Landshut – Dörte Hansens „Altes Land“ in einer Produktion der Theaterei Herrlingen in den Landshuter Kammerspielen

Dörte Hansens "Altes Land" präsentiert als Theaterkritik von www.schabel-kultur-blog.de

©Andreas Zauner

Ein Jahr lang hat sich Regisseurin Edith Ehrhardt, Intendantin der privaten Theaterei Herrlingen mit dem Roman „Altes Land“ auseinandergesetzt. Als einzige bekam sie von Dörte Hansen die Aufführungsrechte, weil sie sich bereit erklärte den Text überhaupt nicht zu verändern, nur auf zweieinhalb Stunden Spielzeit einzukürzen. Überaus sorgsam castete Edith Ehrhardt die drei  Schauspielerinnen, die durch ihre unterschiedliche Aura und ihre vielen Darstellungsfacetten vortrefflich zusammenpassen und deshalb gleichzeitig in mehreren Rollen bestechen. Vom greinenden Kleinkind über die feine Dame bis zum Tattergreis brilliert Ursula Berlinghof als schauspielerisches Feuerwerk und Kraftzentrum. Lisa Wildmann zeichnet ihre Rollen bewusst subtiler, distanzierter  bis zur psychischen  Erstarrung.  Agnes Decker gibt den Figuren einen jugendlichen Schmiss.

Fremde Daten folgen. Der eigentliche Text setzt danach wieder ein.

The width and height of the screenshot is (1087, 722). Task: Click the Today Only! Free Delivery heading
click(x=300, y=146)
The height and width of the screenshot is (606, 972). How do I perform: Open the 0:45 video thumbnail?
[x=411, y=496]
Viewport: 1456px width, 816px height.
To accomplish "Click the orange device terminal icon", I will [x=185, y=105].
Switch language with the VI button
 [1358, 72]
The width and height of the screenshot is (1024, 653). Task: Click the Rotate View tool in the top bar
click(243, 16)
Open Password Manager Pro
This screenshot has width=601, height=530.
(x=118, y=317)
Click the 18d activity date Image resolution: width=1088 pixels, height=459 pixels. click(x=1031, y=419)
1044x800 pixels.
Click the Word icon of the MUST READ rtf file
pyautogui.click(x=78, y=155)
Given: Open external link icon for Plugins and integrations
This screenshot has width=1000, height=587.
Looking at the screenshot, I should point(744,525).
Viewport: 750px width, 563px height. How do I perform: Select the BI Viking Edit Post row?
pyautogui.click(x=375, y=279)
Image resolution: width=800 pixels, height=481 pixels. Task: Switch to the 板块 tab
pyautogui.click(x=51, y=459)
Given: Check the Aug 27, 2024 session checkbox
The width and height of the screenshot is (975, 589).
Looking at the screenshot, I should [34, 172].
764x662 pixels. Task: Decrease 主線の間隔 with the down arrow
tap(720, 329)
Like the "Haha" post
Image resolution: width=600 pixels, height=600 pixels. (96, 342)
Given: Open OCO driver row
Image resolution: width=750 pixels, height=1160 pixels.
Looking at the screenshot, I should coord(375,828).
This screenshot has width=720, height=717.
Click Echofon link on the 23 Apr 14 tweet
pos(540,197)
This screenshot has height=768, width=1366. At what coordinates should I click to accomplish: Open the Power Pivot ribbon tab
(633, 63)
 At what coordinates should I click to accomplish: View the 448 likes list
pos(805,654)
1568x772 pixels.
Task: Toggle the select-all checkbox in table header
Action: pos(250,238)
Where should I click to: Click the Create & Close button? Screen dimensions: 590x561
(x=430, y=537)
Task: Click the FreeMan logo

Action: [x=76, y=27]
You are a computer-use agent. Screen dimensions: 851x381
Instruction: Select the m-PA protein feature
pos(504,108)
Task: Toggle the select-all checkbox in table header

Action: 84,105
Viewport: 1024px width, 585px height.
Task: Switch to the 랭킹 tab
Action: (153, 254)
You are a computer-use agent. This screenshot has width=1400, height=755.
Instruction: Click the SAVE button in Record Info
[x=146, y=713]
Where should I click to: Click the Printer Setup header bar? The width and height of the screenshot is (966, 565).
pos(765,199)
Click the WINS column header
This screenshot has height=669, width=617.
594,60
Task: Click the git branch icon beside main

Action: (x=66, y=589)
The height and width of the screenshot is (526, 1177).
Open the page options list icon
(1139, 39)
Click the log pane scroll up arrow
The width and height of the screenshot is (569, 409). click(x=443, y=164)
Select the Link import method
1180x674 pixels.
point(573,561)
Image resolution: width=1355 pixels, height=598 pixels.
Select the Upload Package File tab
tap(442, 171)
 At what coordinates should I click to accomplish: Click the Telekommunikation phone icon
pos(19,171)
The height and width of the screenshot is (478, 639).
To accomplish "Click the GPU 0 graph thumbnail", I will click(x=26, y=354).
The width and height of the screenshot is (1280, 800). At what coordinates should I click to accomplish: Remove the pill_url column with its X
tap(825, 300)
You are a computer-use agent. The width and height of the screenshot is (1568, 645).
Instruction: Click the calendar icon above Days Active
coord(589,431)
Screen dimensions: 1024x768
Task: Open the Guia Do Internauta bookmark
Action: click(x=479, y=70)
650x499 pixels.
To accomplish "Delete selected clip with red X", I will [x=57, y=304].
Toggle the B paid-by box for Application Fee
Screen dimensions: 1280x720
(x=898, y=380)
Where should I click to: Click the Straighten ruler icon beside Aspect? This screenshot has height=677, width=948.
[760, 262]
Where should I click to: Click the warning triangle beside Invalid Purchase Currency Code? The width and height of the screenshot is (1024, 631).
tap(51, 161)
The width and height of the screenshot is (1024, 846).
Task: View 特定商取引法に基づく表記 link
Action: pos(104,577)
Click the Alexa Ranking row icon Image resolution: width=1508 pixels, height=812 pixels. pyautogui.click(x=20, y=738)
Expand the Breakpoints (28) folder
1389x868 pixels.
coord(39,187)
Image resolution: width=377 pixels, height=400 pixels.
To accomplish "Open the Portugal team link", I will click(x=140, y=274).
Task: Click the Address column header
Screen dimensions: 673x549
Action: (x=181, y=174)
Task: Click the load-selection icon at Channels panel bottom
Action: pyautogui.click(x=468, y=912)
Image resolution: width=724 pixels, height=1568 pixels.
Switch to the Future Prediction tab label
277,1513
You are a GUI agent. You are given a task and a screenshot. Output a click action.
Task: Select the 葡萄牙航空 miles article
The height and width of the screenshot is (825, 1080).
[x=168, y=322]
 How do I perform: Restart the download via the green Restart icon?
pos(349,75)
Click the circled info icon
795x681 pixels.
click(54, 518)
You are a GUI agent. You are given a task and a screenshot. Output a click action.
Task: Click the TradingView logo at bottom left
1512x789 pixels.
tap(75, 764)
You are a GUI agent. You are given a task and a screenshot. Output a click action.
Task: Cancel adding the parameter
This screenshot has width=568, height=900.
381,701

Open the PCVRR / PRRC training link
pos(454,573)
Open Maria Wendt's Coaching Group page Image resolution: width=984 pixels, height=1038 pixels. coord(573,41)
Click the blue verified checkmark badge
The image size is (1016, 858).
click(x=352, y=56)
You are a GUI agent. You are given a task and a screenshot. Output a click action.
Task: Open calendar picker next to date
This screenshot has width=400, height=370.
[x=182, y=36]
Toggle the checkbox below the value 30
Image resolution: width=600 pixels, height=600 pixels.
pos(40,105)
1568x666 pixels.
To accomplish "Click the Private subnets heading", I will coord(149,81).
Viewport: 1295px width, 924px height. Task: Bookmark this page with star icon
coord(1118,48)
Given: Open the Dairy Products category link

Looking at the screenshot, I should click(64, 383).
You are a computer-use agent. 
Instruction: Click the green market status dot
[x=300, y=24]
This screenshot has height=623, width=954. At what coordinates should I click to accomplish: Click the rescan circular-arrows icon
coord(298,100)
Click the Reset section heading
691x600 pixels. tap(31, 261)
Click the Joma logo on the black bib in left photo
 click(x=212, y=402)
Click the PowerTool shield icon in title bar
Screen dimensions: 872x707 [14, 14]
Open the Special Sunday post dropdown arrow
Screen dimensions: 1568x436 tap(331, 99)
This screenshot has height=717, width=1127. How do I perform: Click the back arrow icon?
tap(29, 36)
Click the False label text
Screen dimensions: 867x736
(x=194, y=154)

Dörte Hansens "Altes Land" präsentiert als Theaterkritik von www.schabel-kultur-blog.de

©Andreas Zauner

Die  kurzen Szenen, den Romankapiteln genau folgend, fügen sich zur verschlungenen Familiencollage, aus denen sich die tragischen Schicksale der Familienmitglieder empathisch zwischen Verinnerlichung und Rebellion, verzweifelten Innenansichten und satirischer Außenansicht Schritt für Schritt entwickeln, wobei Dörte Hansens wunderbar präzis originelle Formulierungen bestens zur Wirkung kommen. 

Die Inszenierung, eine reine Frauenproduktion, trifft mitten ins Schwarze. Bereits 45 Mal aufgeführt  hat sie nichts von ihrer Eindringlichkeit verloren, vielmehr an spielerischer Intensität gewonnen. Zwischen  ständig wechselndem Erzählmodus und extrem schnellem Rollentausch gewinnt Dörte Hansens Roman eine ungewöhnliche Plastizität und sprachliche Dynamik. Ihr finales Sprachbild von der Vereisung der Apfelblüten als Kälteschutz wird von Beginn an  zum roten Faden der feinfühligen Personenregie. 

Es ist  Krieg. Als Altbäurin Ida Eckhoff in sechster Generation die stolze Hildegard von Kamcke mit einem über 300-jährigen ostpreußischen Stammbaum im Rücken mit  ihrer 5-jährigen Tochter Vera als Flüchtlinge zugewiesen werden,   beginnt der private Krieg durch Ausgrenzung und Selbstschutz, Kriegs- und Talenttraumata. Hildegard verlässt den Hof und ihr Kind Vera, hat mit einem anderen Mann eine zweite Tochter, Marlene. Die heranwachsende Vera weiß davon nichts,  heiratet Idas Sohn Karl, der traumatisiert aus dem Krieg heimkehrt. Ida  bringt sich um, als Vera das Regiment im Haus übernimmt. Vera wird Zahnärztin im Dorf. Nach vielen treuen Jahren erlöst Vera ihren Karl von seinen Traumata durch ein Schlafmittel und vereist selbst immer mehr. Erst als ihre Nichte Anne, vom eigenen Bruder als Musiktalent überrundet, aus Frustration Schreinerin geworden, dann Mutter, vom Mann betrogen  mit ihrem Kind bei Vera auf den Hof Zuflucht sucht, beginnt Tauwetter und das Haus hört auf zu stöhnen (Sound Julia Klomfaß).

Das ist eine Inszenierung die Lust auf Literatur macht und weitere Gastproduktionen.